TEXTO CITADO
◆ ◆ ◆

Entre la escasez y la promesa (1927–1938)
Ya en 1927 el Ayuntamiento de Ceuta dejó clara su postura: denegó una petición de agua para las obras que estaban en marcha en los alrededores de la barriada. Aquel gesto no fue una excepción, sino el preludio de años en los que el reconocimiento institucional fue tardío y limitado.
Durante ese verano, se comisionó a dos concejales —Companys y Sancho— para buscar soluciones. Se debatía más sobre el problema de lo que se actuaba sobre él. En diciembre, al fin, se adjudicó el suministro de tuberías y obras a una empresa privada y a un contratista local, Ramón Rodríguez, con la autorización de la Comandancia General.
Se iniciaron obras para instalar un depósito de agua y lavaderos públicos, aunque todo avanzaba lentamente. En 1929, se adjudicaron los trabajos a Miguel Anaya. La recepción oficial no tuvo lugar hasta septiembre de ese mismo año. Fue un primer paso, sí, pero nada definitivo.
Durante la década de los treinta, los problemas se acumularon: el depósito construido empezó a requerir reparaciones casi de inmediato. Se exploraron nuevas soluciones, como excavar pozos cerca del arroyo de las Bombas o estudiar alternativas para abastecer al entonces llamado barrio de la Unión. Pero entre los estudios y las promesas, el agua seguía sin correr.
A finales de los años treinta, los conflictos con la Empresa de Abastecimientos de Agua se hicieron más tensos. El Ayuntamiento reclamaba compromiso; la empresa no cumplía. En 1938, tras años de gestiones, se llegó a un acuerdo: el Ayuntamiento aportaría más de 3.200 pesetas —una cantidad nada despreciable para la época— para completar las obras. La contribución vecinal, aunque significativa, no fue suficiente, y se optó por asumir el resto desde el consistorio. Se agradeció a la comisión que había mediado, y se celebró como un “éxito” el haber llevado por fin el agua al Príncipe… aunque la mayoría de vecinos sabían que eso estaba lejos de ser cierto.
Motor, depósitos y soluciones parciales (1939–1949)
Los años de la posguerra trajeron consigo un aire de resignación práctica. La situación no mejoraba del todo, pero se acumulaban pequeños avances. A partir de 1939 se suceden registros municipales que hablan de cargas de agua para escuelas, reparaciones en túneles y canalizaciones, ampliaciones menores, pequeñas bombas. Se gastaba lo justo, se resolvía lo urgente. Pero la distribución regular seguía sin existir.

◆ ◆ ◆

Registros de origen:

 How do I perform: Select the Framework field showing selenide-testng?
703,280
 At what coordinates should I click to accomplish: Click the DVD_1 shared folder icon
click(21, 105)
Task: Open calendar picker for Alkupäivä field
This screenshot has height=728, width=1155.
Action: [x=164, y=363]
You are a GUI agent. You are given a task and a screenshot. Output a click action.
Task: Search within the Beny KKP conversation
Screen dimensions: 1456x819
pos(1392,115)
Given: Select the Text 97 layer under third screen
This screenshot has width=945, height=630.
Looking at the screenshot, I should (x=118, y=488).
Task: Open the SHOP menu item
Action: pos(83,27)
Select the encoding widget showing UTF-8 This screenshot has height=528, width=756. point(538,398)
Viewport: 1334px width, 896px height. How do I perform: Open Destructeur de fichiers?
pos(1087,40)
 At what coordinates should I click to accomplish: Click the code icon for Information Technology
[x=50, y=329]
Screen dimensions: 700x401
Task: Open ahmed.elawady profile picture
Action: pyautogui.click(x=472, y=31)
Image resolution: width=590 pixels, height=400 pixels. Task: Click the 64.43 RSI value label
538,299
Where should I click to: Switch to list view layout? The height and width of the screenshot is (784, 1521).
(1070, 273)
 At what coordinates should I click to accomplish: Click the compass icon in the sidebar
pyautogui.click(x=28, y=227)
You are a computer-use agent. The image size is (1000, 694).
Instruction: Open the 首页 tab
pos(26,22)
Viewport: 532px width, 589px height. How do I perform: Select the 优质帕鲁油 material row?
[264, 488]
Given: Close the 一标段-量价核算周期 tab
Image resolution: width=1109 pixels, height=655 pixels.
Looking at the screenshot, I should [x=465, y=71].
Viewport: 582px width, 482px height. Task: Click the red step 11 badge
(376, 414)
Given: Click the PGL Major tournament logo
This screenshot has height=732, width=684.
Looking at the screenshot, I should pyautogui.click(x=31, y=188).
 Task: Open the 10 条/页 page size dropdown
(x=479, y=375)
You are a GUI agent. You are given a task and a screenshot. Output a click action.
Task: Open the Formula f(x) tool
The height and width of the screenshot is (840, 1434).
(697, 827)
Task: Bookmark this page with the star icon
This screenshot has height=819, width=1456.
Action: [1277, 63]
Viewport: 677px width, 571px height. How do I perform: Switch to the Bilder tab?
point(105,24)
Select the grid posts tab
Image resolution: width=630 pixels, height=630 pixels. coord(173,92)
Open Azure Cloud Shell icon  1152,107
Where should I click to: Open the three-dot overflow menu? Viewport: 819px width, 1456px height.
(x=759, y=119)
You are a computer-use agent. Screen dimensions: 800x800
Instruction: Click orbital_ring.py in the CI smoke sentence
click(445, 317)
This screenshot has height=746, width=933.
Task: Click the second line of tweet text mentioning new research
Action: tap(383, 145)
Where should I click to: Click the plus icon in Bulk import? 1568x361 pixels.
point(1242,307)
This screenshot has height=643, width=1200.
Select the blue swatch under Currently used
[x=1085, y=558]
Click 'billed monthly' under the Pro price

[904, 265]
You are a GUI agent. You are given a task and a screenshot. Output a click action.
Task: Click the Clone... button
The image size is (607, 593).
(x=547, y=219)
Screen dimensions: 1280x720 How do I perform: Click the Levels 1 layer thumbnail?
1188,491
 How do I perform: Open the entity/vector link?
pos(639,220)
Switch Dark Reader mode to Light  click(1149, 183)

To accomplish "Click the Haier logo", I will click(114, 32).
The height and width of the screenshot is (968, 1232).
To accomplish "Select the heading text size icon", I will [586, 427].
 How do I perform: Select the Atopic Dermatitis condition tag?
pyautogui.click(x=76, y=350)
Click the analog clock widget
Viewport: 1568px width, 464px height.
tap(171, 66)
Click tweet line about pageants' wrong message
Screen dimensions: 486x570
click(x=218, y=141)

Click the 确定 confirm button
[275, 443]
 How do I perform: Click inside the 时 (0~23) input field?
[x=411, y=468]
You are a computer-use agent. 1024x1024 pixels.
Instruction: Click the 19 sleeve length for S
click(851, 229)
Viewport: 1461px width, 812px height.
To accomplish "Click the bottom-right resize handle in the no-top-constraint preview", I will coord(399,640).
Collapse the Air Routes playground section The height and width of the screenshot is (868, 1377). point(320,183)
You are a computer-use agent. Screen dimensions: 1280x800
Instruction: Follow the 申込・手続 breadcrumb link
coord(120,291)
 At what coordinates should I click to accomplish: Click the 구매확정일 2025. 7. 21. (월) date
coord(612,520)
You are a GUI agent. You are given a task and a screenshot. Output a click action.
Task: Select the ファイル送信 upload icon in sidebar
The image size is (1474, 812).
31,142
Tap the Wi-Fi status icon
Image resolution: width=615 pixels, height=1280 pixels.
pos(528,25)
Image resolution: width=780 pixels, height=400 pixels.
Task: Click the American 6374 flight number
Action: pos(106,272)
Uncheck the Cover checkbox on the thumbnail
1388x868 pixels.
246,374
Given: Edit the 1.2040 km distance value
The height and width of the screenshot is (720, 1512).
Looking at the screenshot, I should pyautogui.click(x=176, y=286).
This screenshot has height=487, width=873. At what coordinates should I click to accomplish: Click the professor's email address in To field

◆ ◆ ◆

INSTRUCCIÓN 1
Copia literalmente el fragmento del texto citado que va desde "Se iniciaron obras" hasta "seguía sin correr.", ambos incluidos.
INSTRUCCIÓN 2
Según el texto sobre el agua en el Príncipe, ¿a quién se adjudicaron los trabajos en 1929?
El listado no hace falta para resolver las tareas.

RESPUESTA ESPERADA 1
Se iniciaron obras para instalar un depósito de agua y lavaderos públicos, aunque todo avanzaba lentamente. En 1929, se adjudicaron los trabajos a Miguel Anaya. La recepción oficial no tuvo lugar hasta septiembre de ese mismo año. Fue un primer paso, sí, pero nada definitivo.
Durante la década de los treinta, los problemas se acumularon: el depósito construido empezó a requerir reparaciones casi de inmediato. Se exploraron nuevas soluciones, como excavar pozos cerca del arroyo de las Bombas o estudiar alternativas para abastecer al entonces llamado barrio de la Unión. Pero entre los estudios y las promesas, el agua seguía sin correr.

RESPUESTA ESPERADA 2
A Miguel Anaya.